Amniotic fluid gushed out of the widening aperture and he had to pause for a moment before he could insert two fingers into the gap as a guide, positioning them between the wall of the uterus and the babies it contained to enable him to continue cutting.
‘It’s all arms and legs in here,’ he muttered as he inserted one long-fingered hand through the incision. ‘Ah! Gotcha! Leah?’ he nodded towards the exposed belly above the incision.
She placed one hand on the strangely brown flesh and waited for his signal, but he hardly needed her assistance, the baby’s head emerging cradled in his palm and the rest of the spindly body following in a rapid slither.

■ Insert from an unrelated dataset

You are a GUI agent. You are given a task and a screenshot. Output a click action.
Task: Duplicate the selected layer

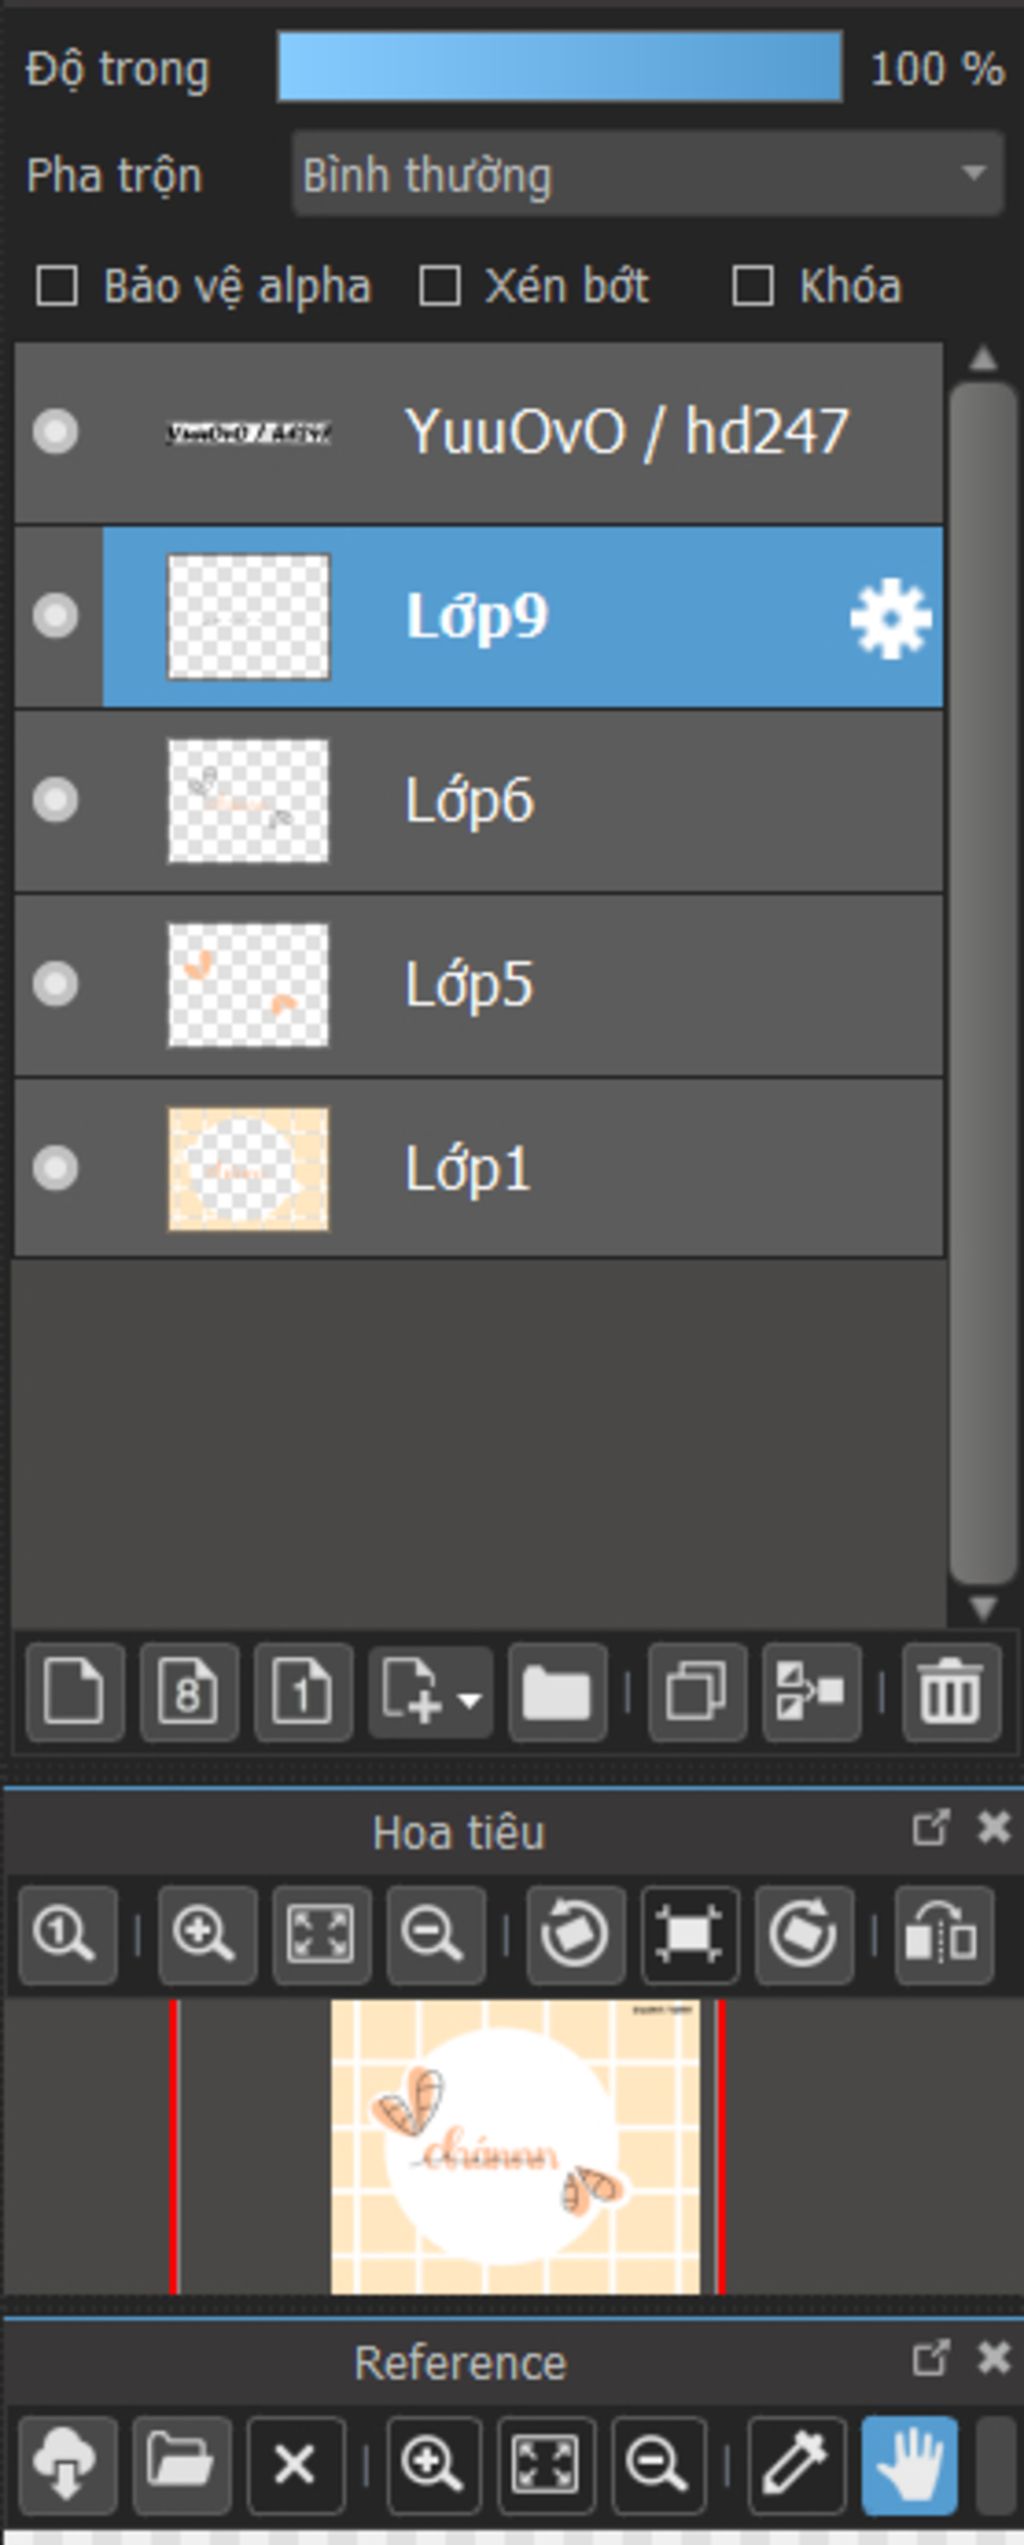coord(696,1692)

‘It’s a girl!’ Leah announced as the cord was cut and she immediately turned to place the wriggling infant into the waiting warmed blanket held out by Sally just as she let out her first wail.
‘One down, one to go,’ David said as he inserted his hand again, this time emerging with a tiny foot and going back to find the other one of the pair. ‘Come on, sunshine,’ he said encouragingly. ‘There’s a lot of people out here waiting to meet you.’
Leah smiled behind her mask, once more poised for the nod that would come if he needed help to get the baby’s head out into the world.
‘It’s another girl,’ she said, the sex of the baby all too obvious in such an undignified position, then it was time to cut the cord and hand her little charge over to the second waiting team.
She turned back, expecting to find David dealing with the clean removal of two placentas, but found him scowling darkly.
‘I don’t believe it!’ he exclaimed. ‘There’s a third one in here!’
‘What!’ Leah gasped, unable to believe her ears.
For a second nobody moved, then they all spoke at once.
‘You’re joking!’
‘We’ll need another team with an incubator. Hurry.’
‘Her blood pressure’s dropping.’
It was the final voice that silenced them all, and while Leah knew that there was frantic activity behind her as extra help was summoned from the NICU, she was focusing solely on David.
If she hadn’t been so close to him for the last half-hour she probably wouldn’t have noticed the new urgency in his movements, but, as it was, she could almost feel the tension emanating from him.
‘Come on, come on!’ she heard him mutter under his breath, almost growling with frustration.